Here, in the last of a series of extracts from his new book – Back to the Future of Socialism – Mr Hain turns his attention to the aftermath of the Scottish Independence Referendum, and how Wales must find its feet in a federal UK:

‘The aftermath of September’s fraught referendum and the new devolved powers promised for Scotland and Wales have left us facing an unanswered question: If Britain is to stay united, what should be its foundation, its purpose?

As the former Labour Prime Minister Gordon Brown argued in his compelling book, My Scotland, Our Britain, the division between separatists and unionists is not about patriotism: both pro- and anti- independence advocates rightly claim to be equally patriotic.

But the incontrovertible advantage of modern Britain is its 20th-century innovation: the pooling and sharing of risks and resources across the whole country to ensure common welfare and decent standards of life for all citizens, regardless of nationality or where you live.
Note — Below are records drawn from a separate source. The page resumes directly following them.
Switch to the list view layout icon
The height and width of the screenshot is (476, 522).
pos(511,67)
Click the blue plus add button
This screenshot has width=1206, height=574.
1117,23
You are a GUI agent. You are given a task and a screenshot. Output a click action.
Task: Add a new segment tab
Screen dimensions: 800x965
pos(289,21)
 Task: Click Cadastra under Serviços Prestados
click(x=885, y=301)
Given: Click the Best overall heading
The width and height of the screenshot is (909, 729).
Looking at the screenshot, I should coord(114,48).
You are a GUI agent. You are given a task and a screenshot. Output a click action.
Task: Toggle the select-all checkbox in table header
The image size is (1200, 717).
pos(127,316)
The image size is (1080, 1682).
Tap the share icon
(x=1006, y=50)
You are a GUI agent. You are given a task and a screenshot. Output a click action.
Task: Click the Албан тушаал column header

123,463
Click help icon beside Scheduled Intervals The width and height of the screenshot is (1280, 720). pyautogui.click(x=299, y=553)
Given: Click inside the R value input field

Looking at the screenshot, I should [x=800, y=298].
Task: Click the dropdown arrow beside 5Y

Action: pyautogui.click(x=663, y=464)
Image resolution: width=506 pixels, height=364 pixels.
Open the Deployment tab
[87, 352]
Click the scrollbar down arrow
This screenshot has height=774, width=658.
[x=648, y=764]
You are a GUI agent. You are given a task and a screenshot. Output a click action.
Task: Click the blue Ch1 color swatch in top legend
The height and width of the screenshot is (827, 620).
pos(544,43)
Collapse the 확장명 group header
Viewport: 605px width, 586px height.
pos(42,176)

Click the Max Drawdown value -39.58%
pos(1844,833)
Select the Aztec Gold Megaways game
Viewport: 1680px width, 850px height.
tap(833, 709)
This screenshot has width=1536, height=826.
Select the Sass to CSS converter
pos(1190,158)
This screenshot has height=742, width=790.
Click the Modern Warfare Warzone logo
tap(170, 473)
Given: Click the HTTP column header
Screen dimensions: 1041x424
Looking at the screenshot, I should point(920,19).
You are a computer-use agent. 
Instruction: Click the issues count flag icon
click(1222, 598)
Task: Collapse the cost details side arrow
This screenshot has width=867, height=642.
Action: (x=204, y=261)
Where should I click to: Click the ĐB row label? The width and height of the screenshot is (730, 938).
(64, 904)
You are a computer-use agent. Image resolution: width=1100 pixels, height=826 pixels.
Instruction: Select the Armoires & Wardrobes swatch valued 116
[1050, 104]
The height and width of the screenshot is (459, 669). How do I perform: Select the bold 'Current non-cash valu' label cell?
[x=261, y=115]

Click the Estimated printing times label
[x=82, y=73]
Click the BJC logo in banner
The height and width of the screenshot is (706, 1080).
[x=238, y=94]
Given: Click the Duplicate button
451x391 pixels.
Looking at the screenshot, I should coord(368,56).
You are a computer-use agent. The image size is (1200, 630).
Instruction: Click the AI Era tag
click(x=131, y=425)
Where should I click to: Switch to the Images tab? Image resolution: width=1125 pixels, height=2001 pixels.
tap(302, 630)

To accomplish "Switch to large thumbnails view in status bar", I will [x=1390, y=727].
At the heart of this have been ground-breaking decisions made at different crucial points of the 20th century – first introduced by Liberal governments and subsequently consolidated by Labour governments up until 2010 – ensuring common economic, welfare and social standards: common Britain-wide old age pensions; common British social insurance (sick pay, health insurance, unemployment insurance and labour exchanges); common British child and family benefits; a common British minimum wage; and a British system of equalising resources, so that everyone has the same political, social and economic rights, and not simply equal civil and political rights.

Pooling and sharing Britain’s resources also enables redistribution from richer to poorer parts – whether constituent parts of a nation like the coalfield communities of the South Wales Valleys or regions of England such as the North East.

With around 40 per cent of the country’s national wealth concentrated in London and the South East of England, separatists have no answer to what is essentially the democratic socialist case for maintaining the integrity of Britain: redistributing resources from its better to its less well-off parts, and guaranteeing equal opportunity and security for all British citizens regardless of race, gender, sexual orientation, age, disability or faith.

That has meant that while inside the European Union the average income of the typical citizen of the poorest country is just 20 per cent of that of the richest country, and in the US the income of the poorest state is 55 per cent of that of the richest, the average income of the typical Scot is 96 per cent the average income of an English citizen; for Wales the figure is 87 per cent.

A universal right to free health care across Britain in the 1940s and, in the 1990s, a British-wide minimum wage and tax credits that guaranteed a minimum family income stopped regions and nations undercutting each other by offering incoming businesses a lower-paid workforce, thus preventing a race to the bottom between the nations and regions within Britain.

This sharing and redistribution of both resources and risks has therefore come to define the purpose of Britain, to secure cross-country, cross-region fairness and justice.

But, in turn, it means recognising the reality of a more “federal” Britain which I have long advocated and is supported by Labour, Liberal and Green politicians as well as a few thoughtful Conservatives, notably Welsh AM David Melding.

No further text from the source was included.